Analysts at Keefe, Bruyette & Woods have revised their earnings per share (EPS) estimates for the years 2025, 2026, and 2027 to $0.40, $0.81, and $1.20, respectively. This update follows the incorporation of the first quarter guide, anticipated higher forward other income, and a projection of slightly lower margins.
The revision in EPS estimates comes after Rocket Companies reported strong results for the fourth quarter. The growth in other income, particularly from Rocket Money, was noted as a positive development by the analysts. However, they expressed caution regarding the company’s future, pointing to the potential risks associated with sustained high mortgage rates and uncertain improvements in refinance volumes through 2027.
The analysts believe that the current share price of Rocket Companies may be overestimating the speed at which a recovery in volume might occur, relative to industry estimates. They suggest that the risk/reward balance for the stock is negatively skewed and see potential downside for the shares under the scenario where mortgage rates stay elevated.
In light of these considerations, Keefe, Bruyette & Woods stands by their Underperform rating for Rocket Companies. Nonetheless, they have adjusted their price target to $12, which reflects 11 times a discounted version of their estimated 2027 earnings.
In other recent news, Rocket Companies Inc. reported robust fourth-quarter 2024 earnings, surpassing Wall Street expectations. The company achieved an earnings per share (EPS) of $0.04, exceeding the forecast of $0.03, while revenue reached $1.19 billion, surpassing the anticipated $1.16 billion. This performance marks a year-over-year revenue increase of 34%, with significant growth in net rate lock volume. Rocket Companies’ full-year adjusted revenue stood at $4.9 billion, reflecting a 30% increase from the previous year. Additionally, the gain on sale margin improved to 295 basis points.
In other developments, Rocket Companies is optimistic about its 2025 outlook, projecting adjusted revenue between $1.175 billion and $1.325 billion for the first quarter, indicating a potential 7% year-over-year growth at the midpoint. The company aims for a $150 billion origination volume while maintaining flat fixed costs. Analyst firm Morgan Stanley (NYSE:MS) noted that Rocket Companies demonstrated resilience and strength in its strategic direction.

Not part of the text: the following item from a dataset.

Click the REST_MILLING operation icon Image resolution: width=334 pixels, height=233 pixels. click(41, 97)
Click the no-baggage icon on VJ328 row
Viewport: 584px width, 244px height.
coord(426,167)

Furthermore, Rocket Companies continues to focus on leveraging technology, with CEO Varun Krishna highlighting the role of AI in enhancing efficiency and client service. The company has also introduced new initiatives like the Rocket Rent Rewards program to make homeownership more accessible. These recent developments underscore Rocket Companies’ commitment to growth and innovation in a competitive market.